[Texto seleccionado]
++++++++

Formalmente hay 12 mil habitantes en el campamento, pero según Abdelkarim, que trabaja como ingeniero en la ONU hace 30 años y aún vive allí, hay 25 mil personas en total.
Además del alto crecimiento natural de una población culturalmente acostumbrada a tener muchos hijos, muchos palestinos se mudaron desde otros lugares de Israel para poder proteger su estatus legal. “Somos el único campamento de refugiados en Jerusalén y casi todos tenemos documento de identidad azul (israelí), pero podemos mantenerlo sólo si vivimos acá, o si tenemos una propiedad o alquilamos una vivienda dentro del área municipal de Jerusalén. Así que muchos se vinieron para acá y crearon otros barrios alrededor”.
Dramas cotidianos. El campamento pertenece formalmente a la municipalidad de Jerusalén, pero desde que se construyó el muro que separa los territorios de la Autoridad Nacional Palestina, quedó en una situación límite, administrativamente adentro y territorialmente afuera de los límites de Israel. A pesar de que pagan impuestos como cualquier residente de Jerusalén, los servicios de agua y luz son mínimos. “Las ambulancias, los bomberos y la policía casi nunca entran. Nosotros tenemos que llegar hasta el control militar.”

++++++++

[Datos de entrada]

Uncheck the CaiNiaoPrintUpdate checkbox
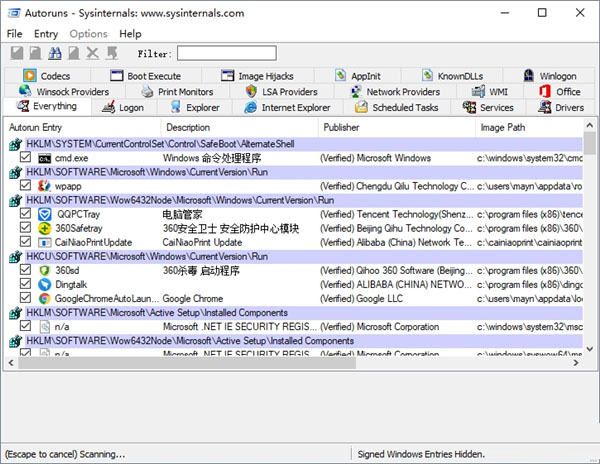pyautogui.click(x=26, y=242)
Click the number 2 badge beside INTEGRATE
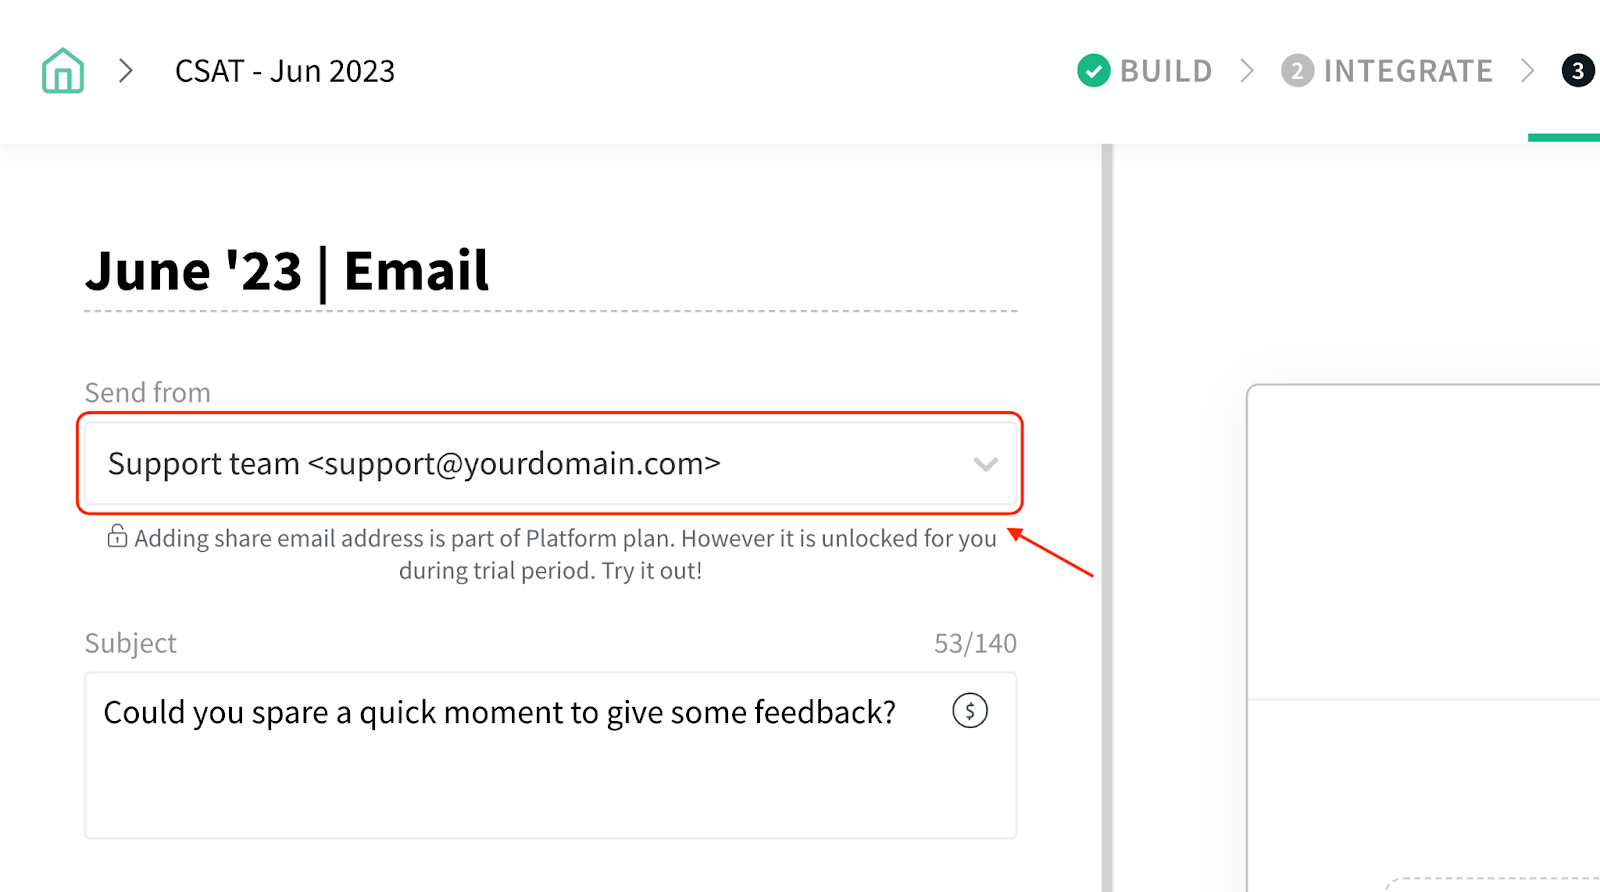This screenshot has width=1600, height=892. [1297, 71]
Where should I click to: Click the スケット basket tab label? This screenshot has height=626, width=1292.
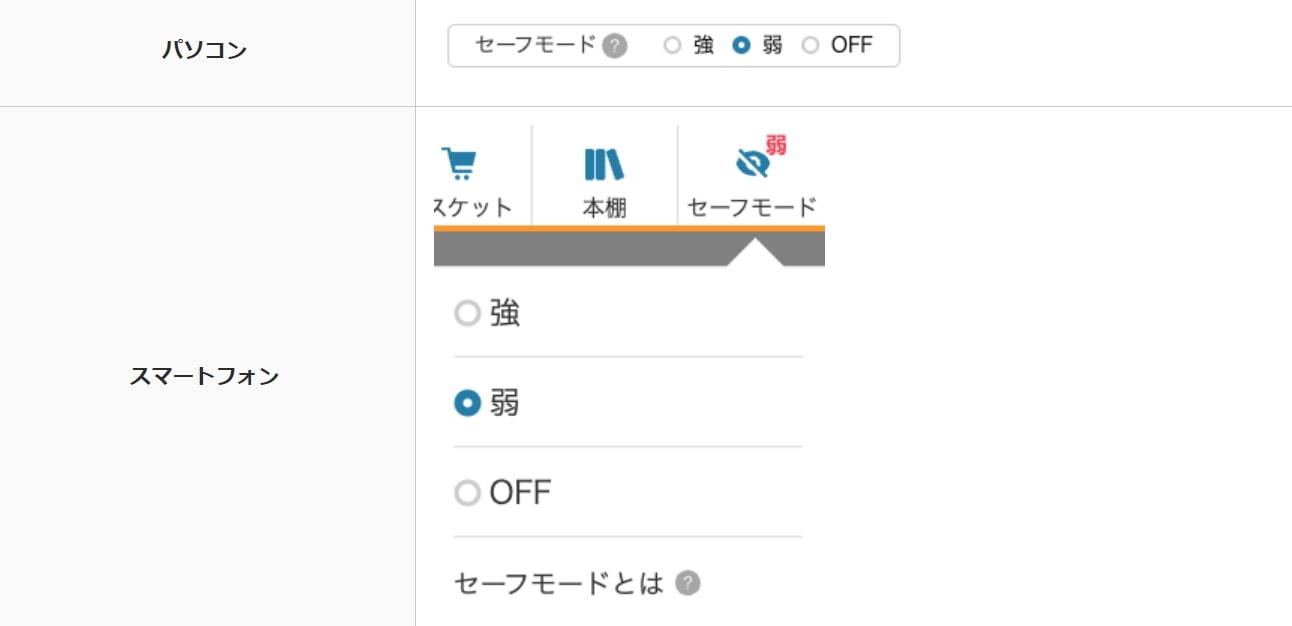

++++++++

[Tareas del ejercicio]
1. Indica si cada afirmación coincide con el texto sobre el campamento de refugiados. Responde sí o no y cita las palabras exactas del texto que lo deciden. (a) Según Abdelkarim, en el campamento viven 25 mil personas. (b) Abdelkarim ya no vive en el campamento. (c) Los habitantes del campamento no pagan impuestos.
2. Continúa el texto sobre el campamento de refugiados a partir de su última oración.
Los registros no tienen relación con el texto sobre el campamento de refugiados.

[Respuestas del ejercicio]
1.
(a) Sí: "hay 25 mil personas en total".
(b) No: "aún vive allí".
(c) No: "pagan impuestos como cualquier residente de Jerusalén".

2.
Del otro lado, desde la Autoridad Palestina (ANP) dicen que el campamento pertenece legalmente a Israel y que sus habitantes, aunque árabes palestinos, son residentes del Estado de Israel, por lo que la ANP no tiene nada que hacer allí. Además, los árabes israelíes habitantes del campamento son muchas veces considerados por los que viven en la ANP como desleales y colaboradores de Israel.
Tampoco reciben ayuda de otros países árabes, salvo algunas excepciones. “El rey de Marruecos nos donó 200 mil dólares para construir un nuevo edificio público y si Dios quiere en un mes inauguramos también la cancha de fútbol”. La Unión Europea y algunos países en particular suelen hacer donaciones también.
La ONU, por su parte, trabaja a través de la Agencia para los Refugiados de Palestina en Medio Oriente en el lugar y es entre otras cosas responsable por el servicio de recolección de basura, promueve actividades educativas y tiene un puesto de atención sanitaria.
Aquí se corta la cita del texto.